The average computation time for each case is shown in Panel A of Table 1. The computer processors we employed in all of our numerical experiments were Intel(R) Core(TM) i9-9980HK CPUs 2.40 GHz. We repeat the same computation 100 times and computed the average time to complete Algorithm 1. Panel B in Table 1 reports the LFP densities \(q_0, q_1\) and likelihood ratios \(\Lambda\) across \(\ell\). They are calculated by Step 2 in Algorithm 2.Footnote 8 Although the convex optimization requires the belief functions as lower bound restrictions for all possible events \(A\subset \mathcal {S}\), a computational trick is to use a subset of constraints that still characterize the sharp identifying restrictions. In the two-player entry game, there are \(2^4=16\) possible events. However, we only need to compute the belief functions and their conjugate of the following events \(\{(0,0),(1,1),(1,0)\}\). These restrictions are core determining in the sense of Galichon and Henry (2011).Footnote 9 We set \(\zeta =0.065\), under which the size of the BDS tests is below 5% across \(\ell\).

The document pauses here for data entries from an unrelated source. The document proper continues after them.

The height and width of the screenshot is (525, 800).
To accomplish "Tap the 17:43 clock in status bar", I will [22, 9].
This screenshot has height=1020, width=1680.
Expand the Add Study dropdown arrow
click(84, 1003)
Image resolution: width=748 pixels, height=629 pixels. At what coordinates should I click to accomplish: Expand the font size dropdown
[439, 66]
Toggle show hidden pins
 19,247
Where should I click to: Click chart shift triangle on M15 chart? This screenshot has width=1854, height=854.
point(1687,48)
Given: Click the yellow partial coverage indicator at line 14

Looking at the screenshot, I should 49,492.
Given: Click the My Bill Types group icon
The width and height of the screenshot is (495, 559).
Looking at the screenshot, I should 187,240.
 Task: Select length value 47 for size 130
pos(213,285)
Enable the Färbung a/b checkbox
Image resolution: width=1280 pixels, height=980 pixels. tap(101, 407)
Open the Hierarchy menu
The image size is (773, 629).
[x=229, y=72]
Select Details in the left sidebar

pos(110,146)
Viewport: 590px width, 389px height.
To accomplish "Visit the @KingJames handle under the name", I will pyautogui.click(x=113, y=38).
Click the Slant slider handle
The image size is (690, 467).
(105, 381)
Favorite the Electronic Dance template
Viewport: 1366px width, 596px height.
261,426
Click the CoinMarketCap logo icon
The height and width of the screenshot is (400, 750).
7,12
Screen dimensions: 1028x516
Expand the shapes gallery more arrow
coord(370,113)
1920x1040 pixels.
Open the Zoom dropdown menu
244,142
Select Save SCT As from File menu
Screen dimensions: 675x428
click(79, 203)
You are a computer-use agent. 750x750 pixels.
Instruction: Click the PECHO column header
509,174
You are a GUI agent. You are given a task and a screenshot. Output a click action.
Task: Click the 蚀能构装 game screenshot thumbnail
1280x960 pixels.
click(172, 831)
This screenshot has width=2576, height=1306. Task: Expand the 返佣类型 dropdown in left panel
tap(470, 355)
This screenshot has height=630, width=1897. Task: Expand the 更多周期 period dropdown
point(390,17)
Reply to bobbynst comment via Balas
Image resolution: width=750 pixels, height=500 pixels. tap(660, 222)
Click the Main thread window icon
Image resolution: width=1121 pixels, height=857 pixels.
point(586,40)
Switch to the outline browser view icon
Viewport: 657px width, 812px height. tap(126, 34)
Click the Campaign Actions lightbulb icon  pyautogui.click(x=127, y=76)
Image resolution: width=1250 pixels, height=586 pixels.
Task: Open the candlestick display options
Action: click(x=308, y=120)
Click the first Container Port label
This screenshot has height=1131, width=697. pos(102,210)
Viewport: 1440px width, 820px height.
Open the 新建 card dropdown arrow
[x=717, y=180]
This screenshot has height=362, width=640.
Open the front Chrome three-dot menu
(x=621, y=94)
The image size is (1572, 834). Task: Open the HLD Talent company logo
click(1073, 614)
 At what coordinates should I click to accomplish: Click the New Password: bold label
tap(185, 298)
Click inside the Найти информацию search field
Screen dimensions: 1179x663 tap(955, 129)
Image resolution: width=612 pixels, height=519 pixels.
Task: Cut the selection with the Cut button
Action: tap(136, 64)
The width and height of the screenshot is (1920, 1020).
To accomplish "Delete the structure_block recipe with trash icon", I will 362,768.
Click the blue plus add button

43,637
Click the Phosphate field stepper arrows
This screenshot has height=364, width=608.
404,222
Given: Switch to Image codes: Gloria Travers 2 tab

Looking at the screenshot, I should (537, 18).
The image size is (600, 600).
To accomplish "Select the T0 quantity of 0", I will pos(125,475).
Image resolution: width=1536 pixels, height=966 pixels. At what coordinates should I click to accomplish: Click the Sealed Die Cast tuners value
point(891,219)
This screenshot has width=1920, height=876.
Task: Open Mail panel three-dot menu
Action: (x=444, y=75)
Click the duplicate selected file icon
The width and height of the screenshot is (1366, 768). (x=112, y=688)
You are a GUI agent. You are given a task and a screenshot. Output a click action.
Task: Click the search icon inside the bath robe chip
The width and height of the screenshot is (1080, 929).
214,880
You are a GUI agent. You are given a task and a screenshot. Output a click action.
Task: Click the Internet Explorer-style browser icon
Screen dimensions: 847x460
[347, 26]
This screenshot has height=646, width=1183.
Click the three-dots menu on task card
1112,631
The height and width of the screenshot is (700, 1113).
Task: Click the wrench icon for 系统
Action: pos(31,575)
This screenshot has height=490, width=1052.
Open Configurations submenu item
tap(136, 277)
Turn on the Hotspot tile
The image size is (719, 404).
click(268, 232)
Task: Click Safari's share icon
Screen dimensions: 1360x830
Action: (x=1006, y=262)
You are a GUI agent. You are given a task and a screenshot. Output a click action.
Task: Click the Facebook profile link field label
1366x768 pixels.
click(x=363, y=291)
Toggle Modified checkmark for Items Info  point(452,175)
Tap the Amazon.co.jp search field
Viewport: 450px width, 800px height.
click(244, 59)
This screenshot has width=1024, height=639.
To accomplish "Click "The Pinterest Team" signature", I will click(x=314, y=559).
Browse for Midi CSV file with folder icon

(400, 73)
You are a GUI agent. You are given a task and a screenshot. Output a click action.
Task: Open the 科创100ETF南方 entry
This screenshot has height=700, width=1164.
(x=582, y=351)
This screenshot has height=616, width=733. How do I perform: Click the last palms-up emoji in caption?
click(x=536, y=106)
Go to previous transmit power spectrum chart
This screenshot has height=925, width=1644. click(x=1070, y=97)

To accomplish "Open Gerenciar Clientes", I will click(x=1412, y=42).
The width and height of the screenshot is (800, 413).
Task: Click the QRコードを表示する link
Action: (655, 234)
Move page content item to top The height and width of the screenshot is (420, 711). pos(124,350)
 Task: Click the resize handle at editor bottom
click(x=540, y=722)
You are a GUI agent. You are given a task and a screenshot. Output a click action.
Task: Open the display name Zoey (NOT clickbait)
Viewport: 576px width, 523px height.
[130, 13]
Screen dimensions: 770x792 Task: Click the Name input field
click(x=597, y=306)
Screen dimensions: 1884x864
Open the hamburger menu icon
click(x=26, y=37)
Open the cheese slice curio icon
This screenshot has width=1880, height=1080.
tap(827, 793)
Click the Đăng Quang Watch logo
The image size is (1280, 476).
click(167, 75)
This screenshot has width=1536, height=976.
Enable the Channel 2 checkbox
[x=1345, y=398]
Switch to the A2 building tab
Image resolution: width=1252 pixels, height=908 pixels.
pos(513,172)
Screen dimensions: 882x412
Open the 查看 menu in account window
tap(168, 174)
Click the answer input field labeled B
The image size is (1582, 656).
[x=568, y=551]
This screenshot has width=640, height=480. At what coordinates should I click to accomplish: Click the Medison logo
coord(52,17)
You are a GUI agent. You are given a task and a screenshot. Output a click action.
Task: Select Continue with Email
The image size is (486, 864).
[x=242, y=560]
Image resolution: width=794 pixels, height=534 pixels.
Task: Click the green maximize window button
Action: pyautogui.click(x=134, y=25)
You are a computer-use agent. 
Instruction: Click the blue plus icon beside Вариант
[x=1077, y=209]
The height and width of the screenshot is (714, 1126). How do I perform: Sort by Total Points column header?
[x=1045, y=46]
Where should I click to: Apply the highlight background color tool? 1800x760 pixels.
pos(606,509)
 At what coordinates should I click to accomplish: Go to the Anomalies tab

Table 1 shows the LFP-based likelihood-ratio \(\Lambda (y)=q_1(y)/q_0(y)\) is high for \(y=(0,1),(1,0)\) and exceeds the critical value. In contrast, \(\Lambda (y)\) is much lower than the critical value when \(y=(1,1)\), and \(\Lambda (y)\) equals 1 when \(y=(0,0)\). This result can be explained as follows. First, for a given \(\theta ^{(2)}\), moving the value of \(\theta ^{(1)}\) from its null value (i.e., 0) to a strictly negative value raises the probability assigned to \(y=(0,1)\) and decreases the probability assigned to \(y=(1,1)\). Figure 2 shows the level sets of \(u\mapsto G(u|\theta )\). The red region shows \(\{u:G(u|\theta )=\{(0,1)\}\}\). The probability assigned to \(y=(1,0)\) may stay the same or could get reduced depending on the equilibrium selection. The probability of \(y=(0,0)\) remains constant regardless. The precise LFP depends on how \(\mu _\ell\) assigns weights across parameter values in \(\Theta _0\) and \(\Theta _1\). The LFP-based likelihood ratio suggests, under \(\mu _\ell\), one should expect (on average) an increase to the probabilities of \(y=(0,1),(1,0)\) and a decrease to the probability of \(y=(1,1)\). The BDS test uses this information to make a rejection decision.

Fig. 2
figure 2

Level sets of \(u \to G(u\left| {x,\theta )} \right.\). Note: \(A=(0,0)\); \(B=(-\theta ^{(1)},-\theta ^{(2})\). Left Panel: \(\theta ^{(1)}=0\) and the model is complete. Right panel: \(\theta ^{(1)}<0\). Multiple equilibria \(\{(1,0),(0,1)\}\) are predicted in the blue region

5 Concluding remarks

The paper applies the belief function expected utility to a hypothesis-testing problem with incompleteness. We propose a numerical method to approximate a minimax test for incomplete models. The procedure does not require any estimator of the nuisance parameter but requires optimization of prior distributions over the null parameter space. As such, it extends the type of algorithm considered by Chamberlain (2000) to incomplete models. The proposed method is designed for finite sample problems. A direction for further research is to study ways to deal with large samples. One possibility is to incorporate large-sample approximations of experiments in the sense of Le Cam (1972) into the current framework. Such approximations often allow us to approximate the original experiments with simpler ones (Hirano & Porter, 2020).